# GMG temp hot way too hot



## nursewizzle (Sep 26, 2015)

I have a new GMG, only used it three times. Did a brisket, had the temp set at 275°, but when I went out to check, the display said 533°... The brisket is burnt. What happened?


----------



## WaterinHoleBrew (Sep 26, 2015)

This is the first time ya had this issue ?  It didn't happen on the first couple of smokes ?


----------



## nursewizzle (Sep 26, 2015)

never happened before. Two variables: used traeger pellets for the first time instead of the GMG. Also, it ran out of pellets mid-cook.temp was down around 100. I added more pellets but wasn't sure what to do. I shut it down and restarted it. Went back to check and that's when it was 500+


----------



## WaterinHoleBrew (Sep 26, 2015)

I've never used Traeger pellets in my GMG !  The fire pot in the bottom wasn't possibly overflowing, causing a fire in the bottom & causing the temp to rise ?  Just trying to rule out some easy stuff.... In my DB on the top of the drip pan on the left side is a small hole for the temp sensor, I've accidentally covered it with foil once & my temps went crazy.  I stuck my finger thru the foil and pushed it aside & the temps went back to normal !  Check under your controller, there's a little white fan that if it gets impeded, your temps will vary as well !  Worse case senerio is your controller is bad... Doesn't happen often but it's possible !


----------



## nursewizzle (Sep 26, 2015)

20150926_183526.jpg



__ nursewizzle
__ Sep 26, 2015






This is what I found when I took it apart to clean


----------



## WaterinHoleBrew (Sep 26, 2015)

Looks like a bunch of pellets may have spilled out & not burned in the pot.  Honestly not sure if that amount could make your temp jump like that though.  Have ya tried firing it up again to see what happens ?  I'd vacuum out the bottom, not the pot & Fire it up again to see what happens !


----------



## nursewizzle (Sep 26, 2015)

Not yet. Need to get some scratch pads to clean the shield. Going to get some thermometers to put in the grates too to measure the temperature gradient. 

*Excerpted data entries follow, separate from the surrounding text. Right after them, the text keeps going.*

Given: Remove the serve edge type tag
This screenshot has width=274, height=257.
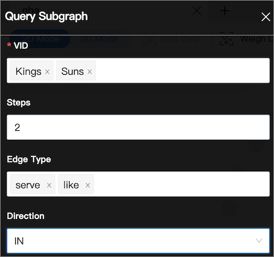Looking at the screenshot, I should point(49,185).
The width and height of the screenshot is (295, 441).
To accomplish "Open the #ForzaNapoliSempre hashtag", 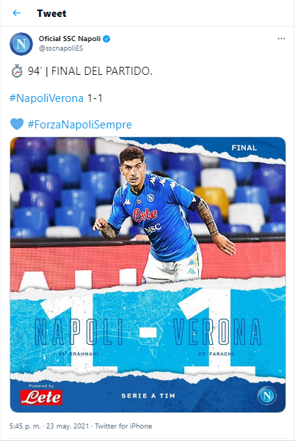I will 79,124.
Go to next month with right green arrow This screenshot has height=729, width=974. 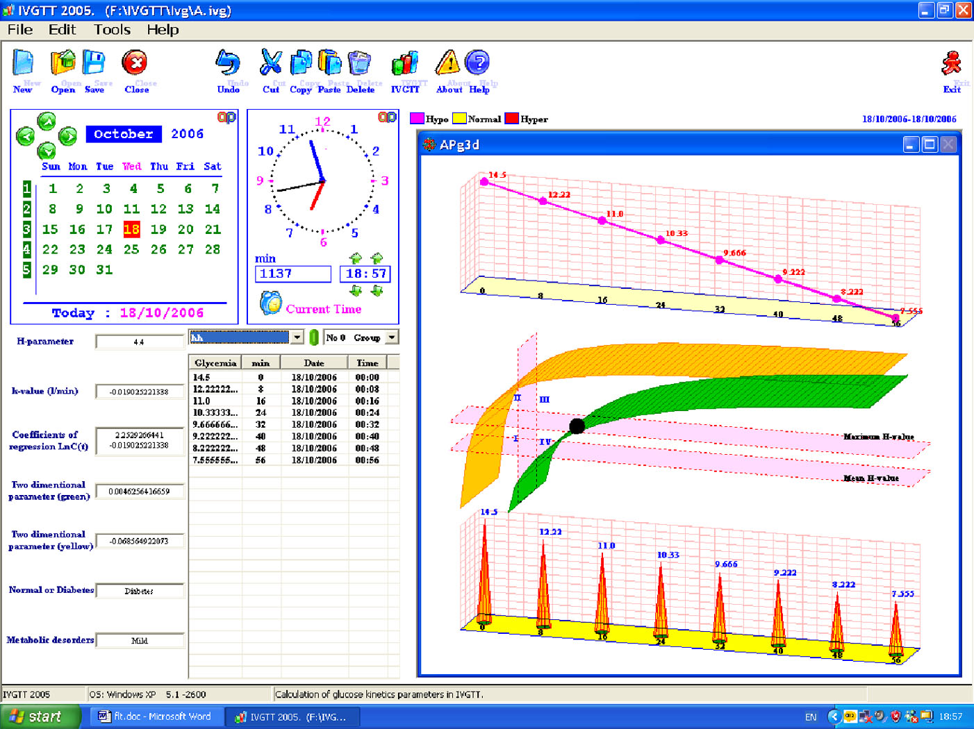pyautogui.click(x=68, y=135)

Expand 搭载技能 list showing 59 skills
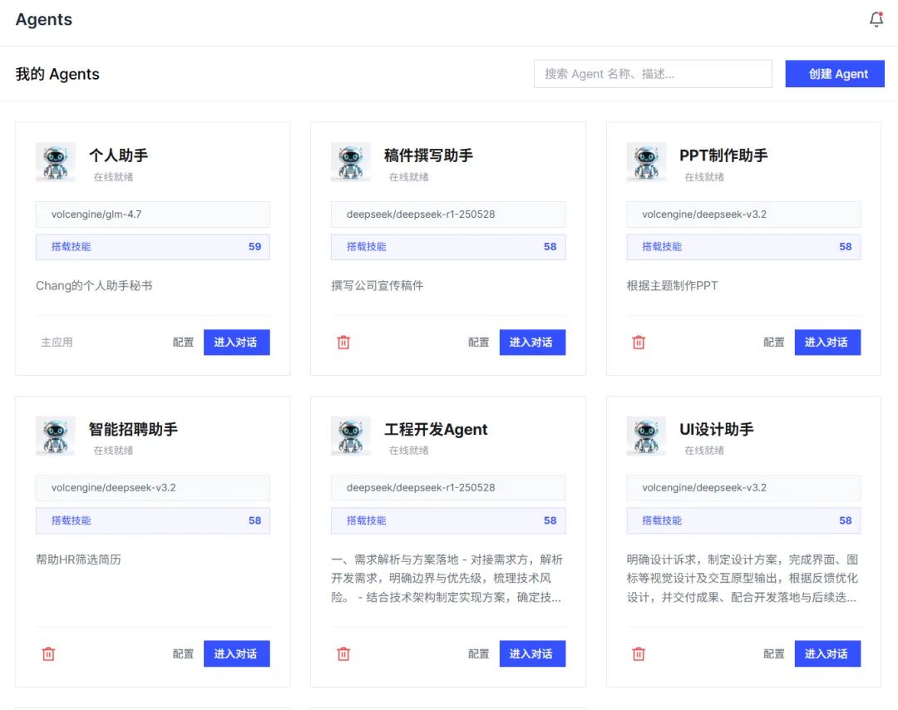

Could that have been caused by it running out, then me restarting it


----------



## WaterinHoleBrew (Sep 26, 2015)

It can, the GMG is set up to blow out the remaining remnants after a smoke... Then the pot is recharged on the next smoke, so if you shut it down without it blowing the remnants out, it could have been the reason it overflowed, cause the auger would have recharged the pot !  But not sure it'd be enough for that big of a temp swing, but I guess anything is possible !  I'd be curious to know when ya fire it back up if it's working right or ya still have the temp issue !


----------



## bregent (Sep 26, 2015)

Pretty common story. The fire went out so the grill kept trying to feed pellets to get the temp up, but since there was no fire, the pot overflowed. You restarted it, and because it was overfilled with pellets, the temp spiked. Anytime you have an unexpected flame out, you need to check the burn pot and barrel and make sure it's not loaded with pellets before starting.


----------



## nursewizzle (Sep 26, 2015)

One thing I didn't really think of until right now... Not long after I restarted it, I just happened to glance out the window and saw a big POOF and a ton of smoke.


----------



## nursewizzle (Sep 26, 2015)

20150926_221341.jpg



__ nursewizzle
__ Sep 26, 2015






I just did a dry run out of curiosity. First I ran it at 250° and left to right the temps were 250-260-240. I checked 9 spots on the grill and they were all close enough for me.

Next, ran it at 375°. Just did 3 spots at this temp. 350-400-400.

Doesn't really make sense to me.


----------



## bregent (Sep 26, 2015)

NurseWizzle said:


> One thing I didn't really think of until right now... Not long after I restarted it, I just happened to glance out the window and saw a big POOF and a ton of smoke.


Right. That's what happens when you do a restart and the pot is overflowed with pellets. It can produce a lot of smoke and gasses and when the temp gets hot enough, the gases will ignite and cause a small explosion. That's why you must always check the pot when the flame goes out. Probably not a bad idea to check it each time before you fire it up.


----------



## bregent (Sep 26, 2015)

NurseWizzle said:


> 20150926_221341.jpg
> 
> 
> 
> ...


What doesn't make sense?


----------



## nursewizzle (Sep 27, 2015)

Why was the temp closest to the unit temp probe right on at 250°, but cooler when set at 375°?


----------



## phrett (Oct 10, 2015)

The grate temp to set temp will vary depending on what temp the controller is set at, at least on my 6 yr old DB.  I'm not sure if you have the new  heat shield as well as the newer grate and how that would affect things.  The drip pan slopes to the reight so the gap allowing heat to come up from below gets bigger from left top right.  Also, the stack venting the hot air is on the right .  You will better and more even grate temps if you take a piece of aluminum dryer vent pipe and insert it into the opening for the stack so hot air must travel top the left to exit.














Image



__ phrett
__ Oct 10, 2015




















Image



__ phrett
__ Oct 10, 2015


----------